Data records Start Marker

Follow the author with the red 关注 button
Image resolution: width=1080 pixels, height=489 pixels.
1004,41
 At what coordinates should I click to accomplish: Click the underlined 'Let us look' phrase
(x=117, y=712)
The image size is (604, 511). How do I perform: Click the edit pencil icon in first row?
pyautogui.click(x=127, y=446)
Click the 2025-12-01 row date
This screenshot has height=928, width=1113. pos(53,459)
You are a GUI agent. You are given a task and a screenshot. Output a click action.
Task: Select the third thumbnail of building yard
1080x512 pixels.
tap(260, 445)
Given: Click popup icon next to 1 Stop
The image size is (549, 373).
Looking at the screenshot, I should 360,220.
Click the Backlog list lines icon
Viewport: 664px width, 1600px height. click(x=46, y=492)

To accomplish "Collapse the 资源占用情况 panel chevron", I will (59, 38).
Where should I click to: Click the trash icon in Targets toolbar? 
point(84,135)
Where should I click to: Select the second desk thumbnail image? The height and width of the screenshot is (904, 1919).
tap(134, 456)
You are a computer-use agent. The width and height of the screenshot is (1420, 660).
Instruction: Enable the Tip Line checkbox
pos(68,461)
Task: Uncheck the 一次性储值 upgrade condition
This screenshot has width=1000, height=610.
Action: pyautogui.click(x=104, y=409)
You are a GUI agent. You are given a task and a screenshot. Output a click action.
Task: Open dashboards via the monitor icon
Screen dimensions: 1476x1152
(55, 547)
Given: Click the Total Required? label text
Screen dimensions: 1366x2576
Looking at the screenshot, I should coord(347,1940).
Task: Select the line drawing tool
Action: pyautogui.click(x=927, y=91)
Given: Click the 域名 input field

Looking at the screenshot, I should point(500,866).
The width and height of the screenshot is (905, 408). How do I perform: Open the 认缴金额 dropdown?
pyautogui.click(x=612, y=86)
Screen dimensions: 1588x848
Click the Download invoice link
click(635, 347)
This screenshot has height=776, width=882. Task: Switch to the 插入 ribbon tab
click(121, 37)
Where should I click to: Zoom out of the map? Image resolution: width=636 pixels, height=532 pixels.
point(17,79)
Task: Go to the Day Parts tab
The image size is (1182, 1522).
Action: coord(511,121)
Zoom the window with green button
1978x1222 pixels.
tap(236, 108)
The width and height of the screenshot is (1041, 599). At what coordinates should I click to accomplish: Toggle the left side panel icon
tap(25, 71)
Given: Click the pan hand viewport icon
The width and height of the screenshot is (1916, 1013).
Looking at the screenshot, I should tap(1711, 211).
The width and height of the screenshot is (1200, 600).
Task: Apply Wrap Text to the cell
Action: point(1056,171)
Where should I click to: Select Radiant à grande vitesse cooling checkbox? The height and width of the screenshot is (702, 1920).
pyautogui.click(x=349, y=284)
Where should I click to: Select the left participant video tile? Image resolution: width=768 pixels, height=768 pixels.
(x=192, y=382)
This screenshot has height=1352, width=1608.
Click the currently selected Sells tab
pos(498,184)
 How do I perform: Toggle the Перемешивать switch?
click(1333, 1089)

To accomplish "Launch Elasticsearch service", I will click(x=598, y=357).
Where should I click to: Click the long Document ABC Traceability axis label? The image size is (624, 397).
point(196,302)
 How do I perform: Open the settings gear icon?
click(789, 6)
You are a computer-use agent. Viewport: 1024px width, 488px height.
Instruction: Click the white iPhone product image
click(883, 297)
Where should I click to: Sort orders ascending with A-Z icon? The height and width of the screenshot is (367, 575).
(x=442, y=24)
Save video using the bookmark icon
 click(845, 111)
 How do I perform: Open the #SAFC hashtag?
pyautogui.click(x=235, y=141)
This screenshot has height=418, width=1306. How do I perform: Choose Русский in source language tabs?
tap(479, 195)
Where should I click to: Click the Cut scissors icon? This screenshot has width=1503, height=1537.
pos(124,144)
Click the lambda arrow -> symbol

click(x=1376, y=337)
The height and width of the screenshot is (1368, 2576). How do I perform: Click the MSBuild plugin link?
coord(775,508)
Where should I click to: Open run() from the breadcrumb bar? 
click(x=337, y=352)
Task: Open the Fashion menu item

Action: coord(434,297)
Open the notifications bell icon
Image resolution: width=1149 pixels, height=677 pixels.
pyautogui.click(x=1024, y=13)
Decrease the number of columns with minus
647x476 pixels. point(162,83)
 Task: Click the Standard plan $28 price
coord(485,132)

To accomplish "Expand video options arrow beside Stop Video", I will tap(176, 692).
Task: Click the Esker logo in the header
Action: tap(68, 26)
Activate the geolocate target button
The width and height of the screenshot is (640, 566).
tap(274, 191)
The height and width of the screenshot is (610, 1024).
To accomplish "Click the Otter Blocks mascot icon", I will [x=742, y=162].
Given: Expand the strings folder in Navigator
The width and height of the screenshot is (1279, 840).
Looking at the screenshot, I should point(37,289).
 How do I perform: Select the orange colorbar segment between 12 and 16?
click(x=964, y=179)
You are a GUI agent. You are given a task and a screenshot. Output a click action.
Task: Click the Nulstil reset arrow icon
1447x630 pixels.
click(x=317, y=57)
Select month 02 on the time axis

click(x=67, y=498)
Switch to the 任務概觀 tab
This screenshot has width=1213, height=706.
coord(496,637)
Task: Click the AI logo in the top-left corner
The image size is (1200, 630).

Data records End Marker

# [What the exercise asks]
Among the entries above, the line containing "Where should I click to: Select the second", the line containing "Given: Click the Total Required? label text", and all lines between them are to be restated word for word; nothing else belongs in the reply.

# [Task answer]
Where should I click to: Select the second desk thumbnail image? The height and width of the screenshot is (904, 1919).
tap(134, 456)
You are a computer-use agent. The width and height of the screenshot is (1420, 660).
Instruction: Enable the Tip Line checkbox
pos(68,461)
Task: Uncheck the 一次性储值 upgrade condition
This screenshot has width=1000, height=610.
Action: pyautogui.click(x=104, y=409)
You are a GUI agent. You are given a task and a screenshot. Output a click action.
Task: Open dashboards via the monitor icon
Screen dimensions: 1476x1152
(55, 547)
Given: Click the Total Required? label text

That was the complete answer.